Thursday 26 May 2011

Stuff I have worked on today.

Blood Cycle.

At birth I wore a red cowl
Gifted to me by my mother
And bled a few drops
As they pricked my rounded heel.
Then, each month with the moons tide
My own red stream swelled.
In between, the first man left a smear
upon my thigh and a sense of something lost.
I sent my own child forth in a warm red rush
to birth her and almost left this world
in that dark exsanguination. At times
my heart oozed, broken by loss and grief.
Its bloody chambers full to bursting
And sometimes it swelled with the fullness of joy.
I later closed my eyes to wait for the dark
To collect me. With rosy drops upon my lips
I coughed my life away. Now in my box I sleep.
Couched in crimson satin. The lid is closed
upon the life that strove to bleed me dry.

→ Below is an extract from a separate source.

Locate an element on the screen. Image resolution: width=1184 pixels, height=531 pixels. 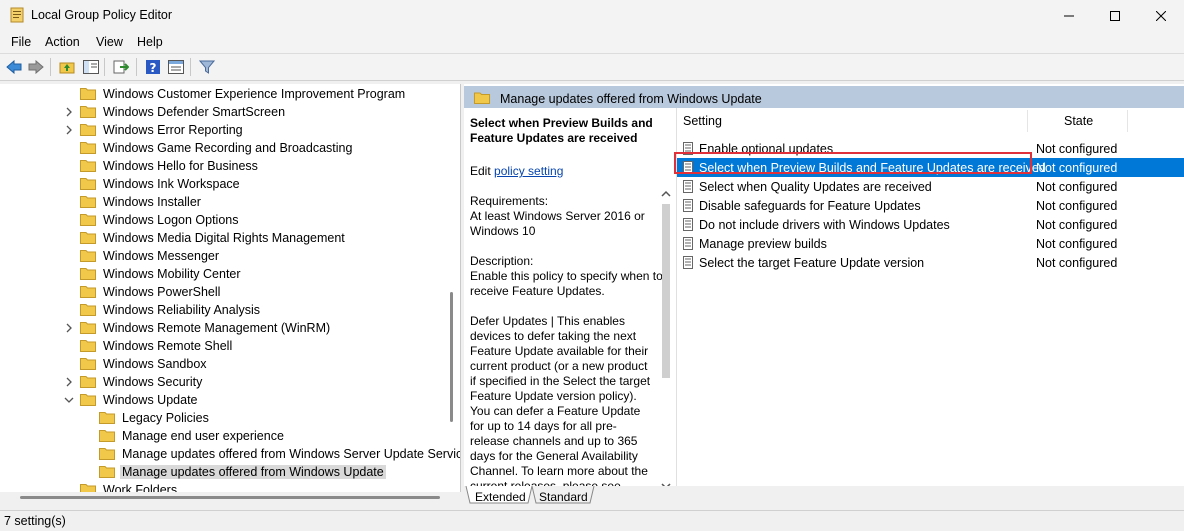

Skint in a High-rise Block.

Without the means they live
in uncomfortable places.
With the wallpaper stuck like a stamp
to the noise from next door.
The curtains don’t meet
and there’s not enough warmth.
Meters tick away their lives
in increments of gas and light.
Lifts are moveable toilets taking deals
up and down in shallows of ammonia.
And special brew shows the way out
and a glimpse of optimism.
That dies in the shadows
of next morning’s hangover.

Drought.

The Rain God sulked.
Hoarded precious water.
Refused to let it fall.
Crops withered
and tribes danced for him.
They pleaded for help.
The ground cracked,
Patterning the earth
With empty veins.
Waterholes shrank
And fish flopped
In shallow water.
The Rain God turned his back
And did not relent
And the Sun smiled in her supremacy.

These three poems are all first drafts so please don't consider them finished. They will take a while to shape into the final pieces.


The first poem came about because I was thinking of the significance that blood has in our lives, particularly if you are a woman. It began as a list of the times that blood is visible in a lifetime (without of course, surgery or accident. ) the words followed from there.

The second  poem happened when I saw a block of flats. I combined memories of when I lived in a block with images I have seen of high-rises in other places. 

The Drought poem is a follow-on from a piece of prose I wrote quite a while ago called The Anguish of the Rain God.It was published by Indigo Dreams press in one of their magazines.